◆ Task to complete
Please copy the items word for word, starting at the line with "This screenshot has height=1345, width=1758." and ending at the line with "[x=177, y=188]", both lines included. Leave the pictures out of your copy.

-- Begin Task data --

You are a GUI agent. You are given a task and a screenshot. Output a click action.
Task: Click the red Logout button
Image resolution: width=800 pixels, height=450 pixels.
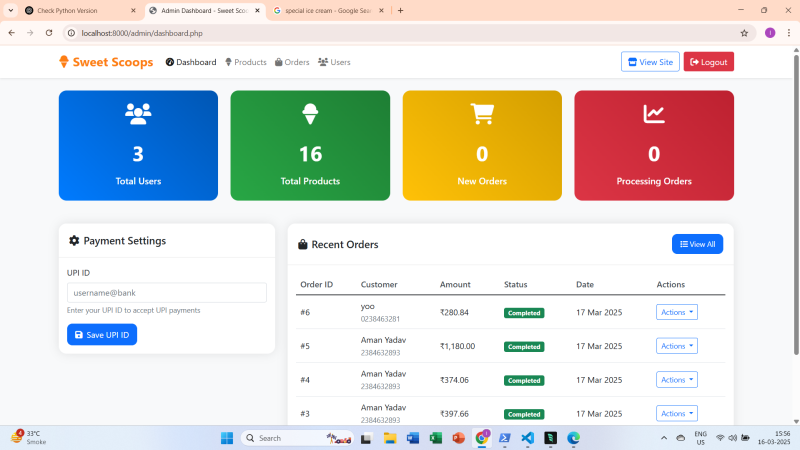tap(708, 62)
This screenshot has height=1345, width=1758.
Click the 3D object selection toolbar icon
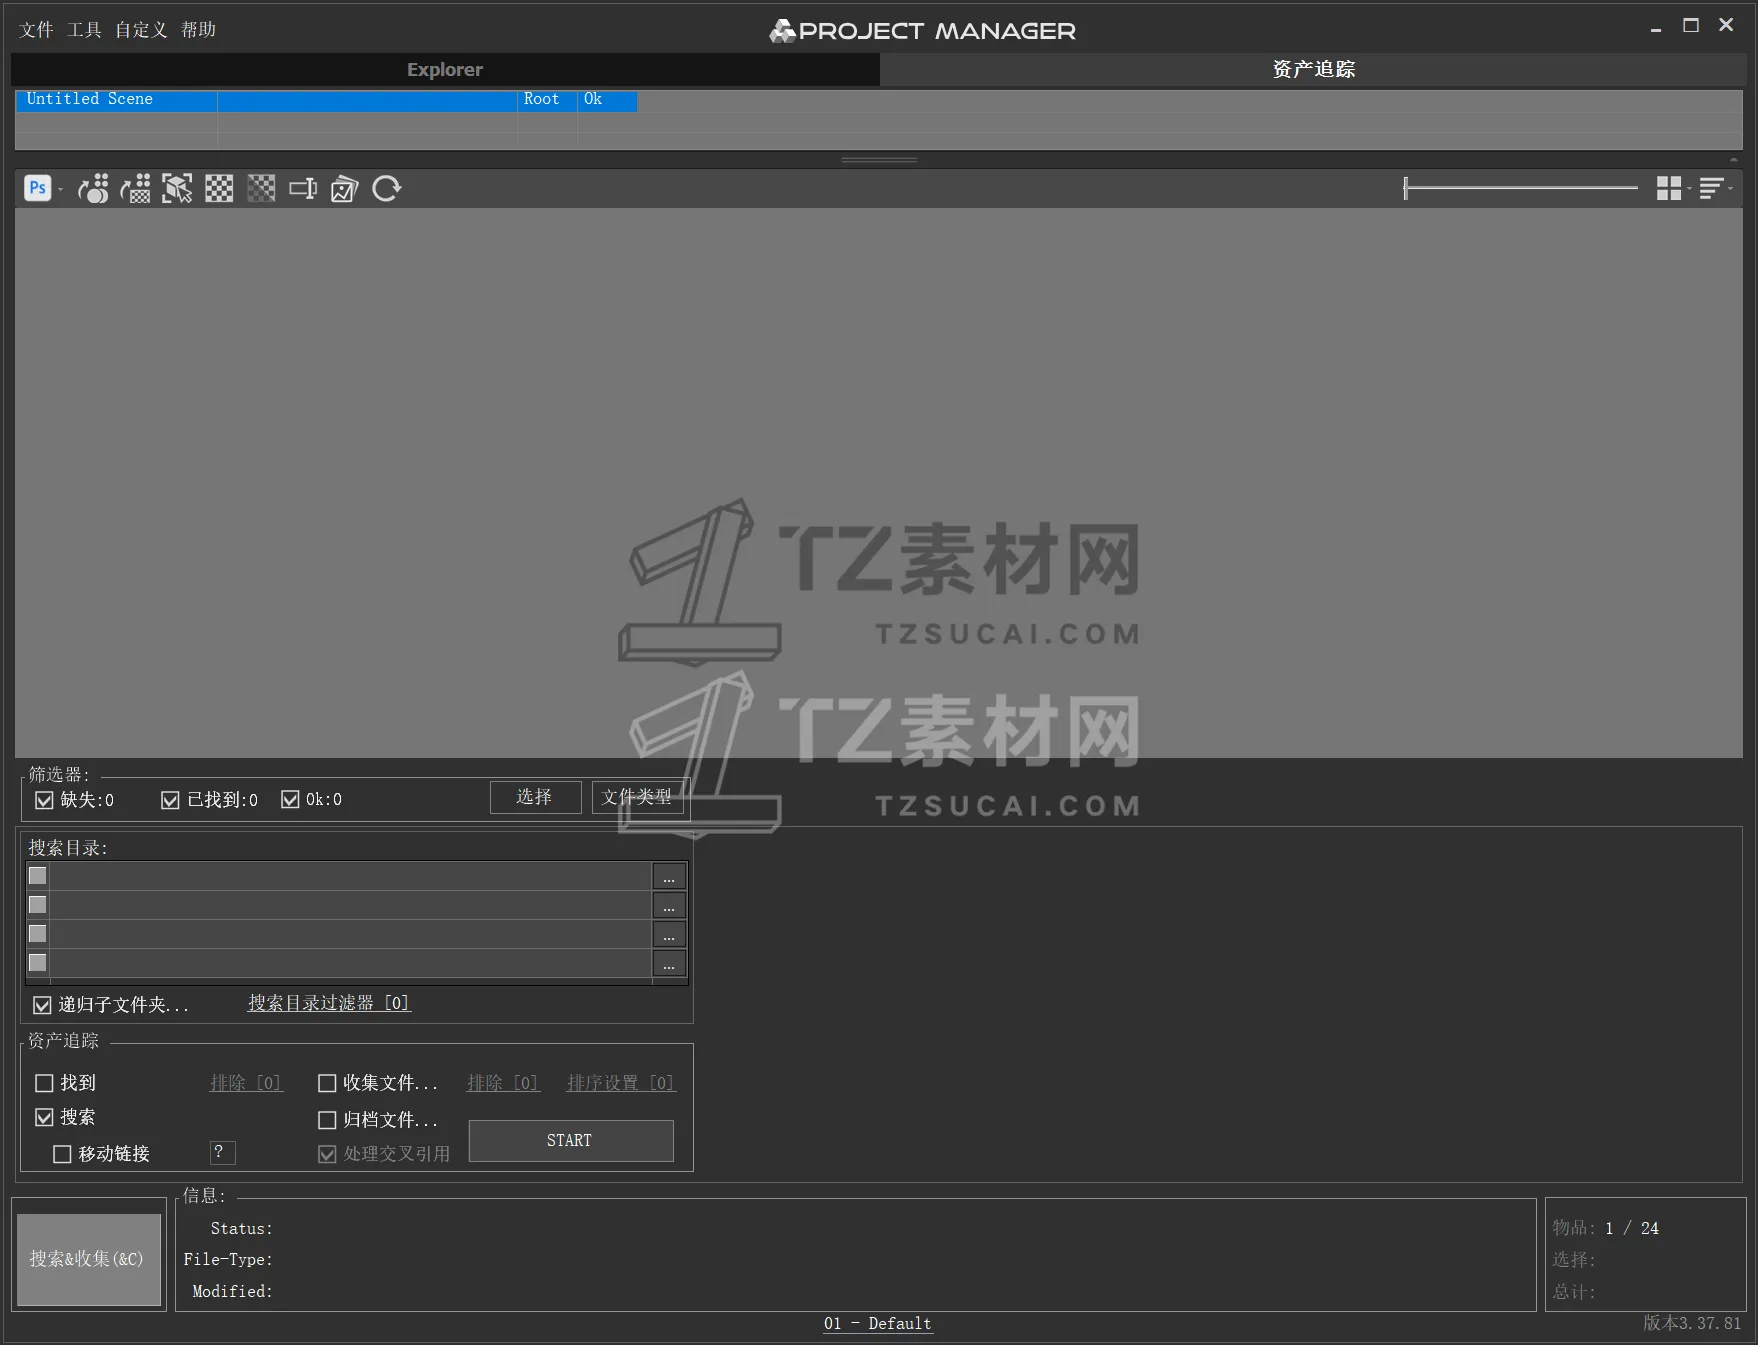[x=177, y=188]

-- End Task data --
-- Begin Task data --

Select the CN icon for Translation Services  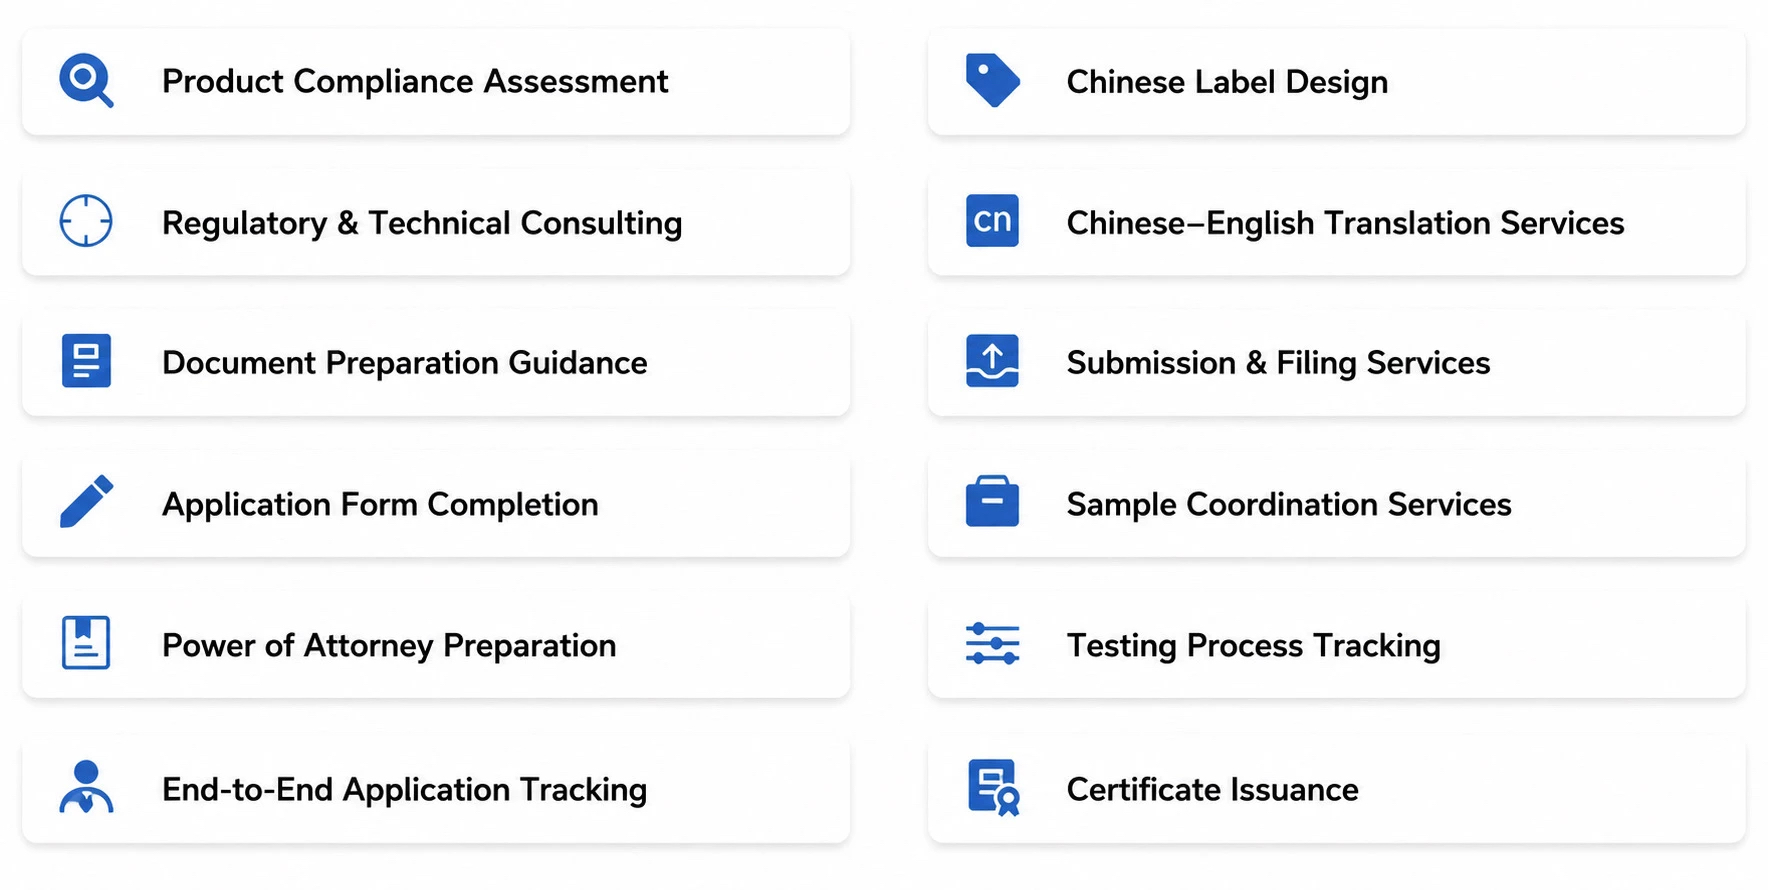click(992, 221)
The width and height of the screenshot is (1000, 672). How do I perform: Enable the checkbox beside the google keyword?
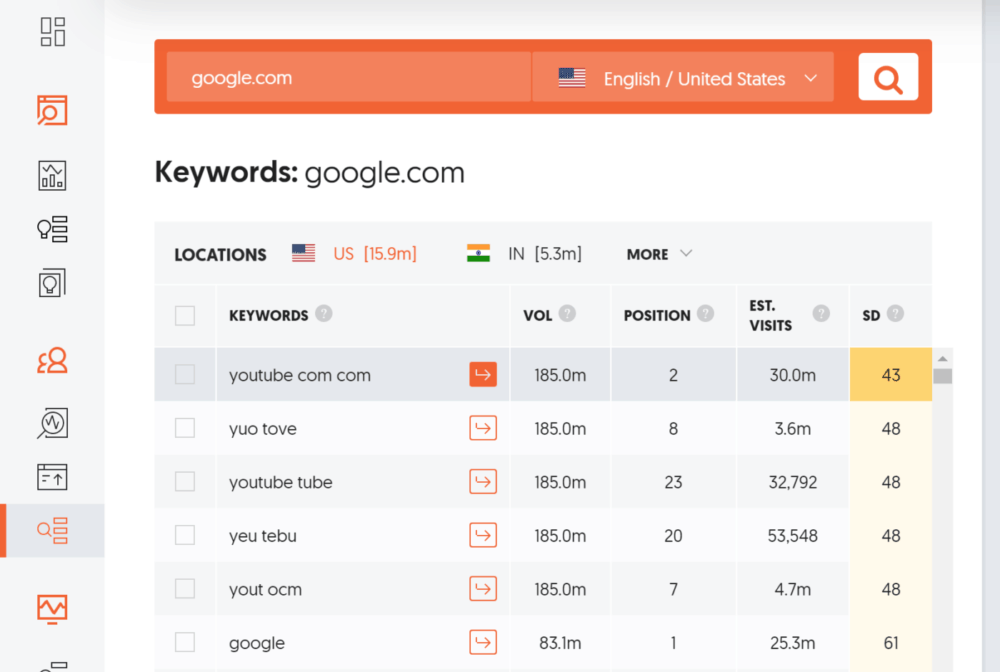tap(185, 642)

-- End Task data --

◆ The completed task
This screenshot has height=1345, width=1758.
Click the 3D object selection toolbar icon
[x=177, y=188]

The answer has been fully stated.